* **Work request**: Copy the records exactly, from the line that contains "Describe the element at coordinates (43, 170)" through the final line of the records, including both of those lines.

* **Entries shown**:
····················

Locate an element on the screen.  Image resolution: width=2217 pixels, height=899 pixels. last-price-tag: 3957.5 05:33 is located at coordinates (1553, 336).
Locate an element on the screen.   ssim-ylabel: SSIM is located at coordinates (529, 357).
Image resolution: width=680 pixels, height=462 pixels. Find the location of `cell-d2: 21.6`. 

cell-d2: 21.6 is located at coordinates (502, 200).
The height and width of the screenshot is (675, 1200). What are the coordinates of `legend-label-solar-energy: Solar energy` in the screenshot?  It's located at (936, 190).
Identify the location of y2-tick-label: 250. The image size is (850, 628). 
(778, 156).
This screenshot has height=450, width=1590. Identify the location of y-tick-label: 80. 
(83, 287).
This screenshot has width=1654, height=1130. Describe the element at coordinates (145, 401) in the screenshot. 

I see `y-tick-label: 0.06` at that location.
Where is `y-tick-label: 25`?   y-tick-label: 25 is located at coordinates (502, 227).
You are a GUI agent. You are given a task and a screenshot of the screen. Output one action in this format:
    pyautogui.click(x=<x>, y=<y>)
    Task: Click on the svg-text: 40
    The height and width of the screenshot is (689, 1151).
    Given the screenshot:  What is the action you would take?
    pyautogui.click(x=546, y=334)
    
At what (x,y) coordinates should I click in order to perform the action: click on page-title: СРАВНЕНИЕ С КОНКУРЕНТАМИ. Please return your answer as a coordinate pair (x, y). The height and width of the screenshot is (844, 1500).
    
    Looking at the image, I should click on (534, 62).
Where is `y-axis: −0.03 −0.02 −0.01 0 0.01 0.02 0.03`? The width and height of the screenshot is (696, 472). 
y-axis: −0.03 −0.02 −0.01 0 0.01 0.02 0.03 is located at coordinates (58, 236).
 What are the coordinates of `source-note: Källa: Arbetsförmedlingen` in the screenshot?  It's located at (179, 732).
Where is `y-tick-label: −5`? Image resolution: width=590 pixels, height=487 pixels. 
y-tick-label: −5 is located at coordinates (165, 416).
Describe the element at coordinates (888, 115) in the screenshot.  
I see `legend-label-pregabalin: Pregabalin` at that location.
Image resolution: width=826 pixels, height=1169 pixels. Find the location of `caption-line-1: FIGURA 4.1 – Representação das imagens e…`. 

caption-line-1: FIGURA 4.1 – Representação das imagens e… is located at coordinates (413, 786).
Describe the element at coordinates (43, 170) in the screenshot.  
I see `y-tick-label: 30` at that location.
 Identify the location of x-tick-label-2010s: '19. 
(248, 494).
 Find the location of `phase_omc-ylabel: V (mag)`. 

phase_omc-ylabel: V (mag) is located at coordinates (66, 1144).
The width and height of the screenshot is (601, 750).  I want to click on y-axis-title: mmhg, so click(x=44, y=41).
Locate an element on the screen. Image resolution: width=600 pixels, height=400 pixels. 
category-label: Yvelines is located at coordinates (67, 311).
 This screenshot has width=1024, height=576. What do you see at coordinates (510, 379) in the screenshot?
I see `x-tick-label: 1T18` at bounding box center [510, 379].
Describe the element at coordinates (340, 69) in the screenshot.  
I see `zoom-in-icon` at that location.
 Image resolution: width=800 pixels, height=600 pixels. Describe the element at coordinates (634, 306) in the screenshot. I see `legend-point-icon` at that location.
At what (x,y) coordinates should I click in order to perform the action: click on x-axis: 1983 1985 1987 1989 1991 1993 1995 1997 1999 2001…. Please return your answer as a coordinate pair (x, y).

····················

* **Your response**:
Describe the element at coordinates (43, 170) in the screenshot.  
I see `y-tick-label: 30` at that location.
 Identify the location of x-tick-label-2010s: '19. 
(248, 494).
 Find the location of `phase_omc-ylabel: V (mag)`. 

phase_omc-ylabel: V (mag) is located at coordinates (66, 1144).
The width and height of the screenshot is (601, 750).  I want to click on y-axis-title: mmhg, so click(x=44, y=41).
Locate an element on the screen. Image resolution: width=600 pixels, height=400 pixels. 
category-label: Yvelines is located at coordinates (67, 311).
 This screenshot has width=1024, height=576. What do you see at coordinates (510, 379) in the screenshot?
I see `x-tick-label: 1T18` at bounding box center [510, 379].
Describe the element at coordinates (340, 69) in the screenshot.  
I see `zoom-in-icon` at that location.
 Image resolution: width=800 pixels, height=600 pixels. Describe the element at coordinates (634, 306) in the screenshot. I see `legend-point-icon` at that location.
At what (x,y) coordinates should I click in order to perform the action: click on x-axis: 1983 1985 1987 1989 1991 1993 1995 1997 1999 2001…. Please return your answer as a coordinate pair (x, y).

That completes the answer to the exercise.